Otherwise, search the right branch of the node if it exists.
How long would it take to determine if a value exists in a Python list? What about in a BST?
Task 1¶
Write a recursive method in your BST class called search(value) that returns True if the value is in the BST, and False otherwise. Starter code will be given to you on codebuddy.
Node Characteristics¶
When working with trees, it can be useful to define metrics for talking about where different nodes are in the tree.
Depth: Distance from a node to the root node. It is commonly defined with the root node being at depth 0. Depth is calculated by counting the number of edges in the path between the root and node.
Height: Distance from a node to its deepest descendant leaf. Height is calculated by counting the number of edges in the path between node and its deepest descendant leaf.
Task 2¶
Write a recursive method in your BST class called height() that calculates the height of your BST. Starter code will be given to you on codebuddy.
Tree Traversal¶
If we visit all the nodes in a BST from left to right (called in-order traversal),
we will see the values in ascending order.
- Why this works:
Everything in the left subtree is smaller than the root.
Everything in the right subtree is larger than the root.
Visiting them in this order naturally respects the sorted sequence.
This is a direct example of how a BST encodes order in its shape — you don’t need to sort the list after building it. The shape of the tree is the ordering rule.
Task 3¶
Write a recursive method in your BST class called inorder_traversal() that returns a Python list of all the data in the BST in order. Starter code will be given to you on codebuddy.
Balanced and Unbalanced Trees¶
The main benefit of using a BST over a Python list is that it is really easy to search and sort in O(log(n)) time. Consider the following two trees.
Both trees contain the same data ([1, 2, 3, 4, 5, 6]), but which one will be quicker when searching for a value?
This is the problem of balanced and unbalanced trees. The first tree essentially acts the same as a Python list (O(n) search complexity), while the second acts as a true BST (O(log(n)) search complexity. The difference is how we input the data:
>>> # Figure 1
>>> root = BST(3) # Root
>>> root.insert(1) # Left of 3
>>> root.insert(2) # Right of 1
>>> root.insert(5) # Right of 3
>>> root.insert(4) # Left of 5
>>> root.insert(6) # Right of 5
>>> # Figure 2
>>> root = BST(1) # Root
>>> root.insert(2) # Right of 1
>>> root.insert(3) # Right of 2
>>> root.insert(4) # Right of 3
>>> root.insert(5) # Right of 4
>>> root.insert(6) # Right of 5
A tree is balanced if, for every node, the heights of its left and right subtrees differ by no more than one.
Both trees are created by inserting [2, 1, 4, 3, 5], but as soon as we add 6, the tree becomes unbalanced.¶
Tree Balancing Edge Case
What happens when a node doesn’t have any children on the right or left side?
This tree is obviously unbalanced at node 2, but is not unbalanced at node 4. If the balance value is to be greater than 1, what number should we use as the empty node’s height?
- Conceptual takeaway:
The order you insert items determines the shape of the tree.

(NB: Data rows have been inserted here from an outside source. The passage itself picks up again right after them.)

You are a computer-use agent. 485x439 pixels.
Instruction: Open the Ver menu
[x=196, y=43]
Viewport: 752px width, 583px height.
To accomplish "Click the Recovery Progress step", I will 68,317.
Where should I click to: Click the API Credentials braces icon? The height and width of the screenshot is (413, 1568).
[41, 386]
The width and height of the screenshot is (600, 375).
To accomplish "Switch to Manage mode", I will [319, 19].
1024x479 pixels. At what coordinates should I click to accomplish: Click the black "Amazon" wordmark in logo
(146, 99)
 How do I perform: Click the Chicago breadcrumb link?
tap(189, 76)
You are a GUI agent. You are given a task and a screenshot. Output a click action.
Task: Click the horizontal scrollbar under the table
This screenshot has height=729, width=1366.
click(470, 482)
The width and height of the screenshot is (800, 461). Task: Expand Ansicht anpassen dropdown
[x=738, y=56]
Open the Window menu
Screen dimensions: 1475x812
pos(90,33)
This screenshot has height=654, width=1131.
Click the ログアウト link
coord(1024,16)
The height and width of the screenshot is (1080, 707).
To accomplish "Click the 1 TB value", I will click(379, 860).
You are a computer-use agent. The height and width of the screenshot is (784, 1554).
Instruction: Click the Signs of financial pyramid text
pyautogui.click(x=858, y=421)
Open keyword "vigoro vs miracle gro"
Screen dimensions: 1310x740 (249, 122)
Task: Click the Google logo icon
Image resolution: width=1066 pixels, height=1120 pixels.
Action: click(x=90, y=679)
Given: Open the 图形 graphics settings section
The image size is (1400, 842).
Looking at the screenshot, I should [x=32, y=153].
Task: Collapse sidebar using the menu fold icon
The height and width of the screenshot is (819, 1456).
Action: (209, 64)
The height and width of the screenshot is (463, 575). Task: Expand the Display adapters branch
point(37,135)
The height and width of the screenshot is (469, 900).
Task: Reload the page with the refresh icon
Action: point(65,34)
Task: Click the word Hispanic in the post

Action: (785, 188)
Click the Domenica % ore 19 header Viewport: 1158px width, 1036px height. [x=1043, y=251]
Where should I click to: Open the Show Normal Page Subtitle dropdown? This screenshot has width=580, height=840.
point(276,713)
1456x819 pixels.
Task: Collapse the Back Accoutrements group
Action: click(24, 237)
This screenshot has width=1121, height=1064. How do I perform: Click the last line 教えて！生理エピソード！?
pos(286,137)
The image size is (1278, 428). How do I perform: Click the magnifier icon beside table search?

This shape affects performance.
Task 4¶
Write a recursive method in your BST class called is_balanced() that returns True if the tree is balanced and False otherwise. Starter code will be given to you on codebuddy.
Balancing Trees¶
Once it is known that a tree is unbalanced, trees are rebalanced with algorithms like AVL (Adelson-Velsky and Landis, the names of its creators), or Red-Black Trees. Both of these algorithms rely on rotating nodes (changing the root of the subtree) to balance the overall tree. If you take CS 235 you will learn how to implement this algorithm.
Summary¶
A BST is like a binary search algorithm built directly into a tree.
Trees are naturally recursive.
An in-order traversal gives you sorted data.
Balanced trees are faster for search and insertion.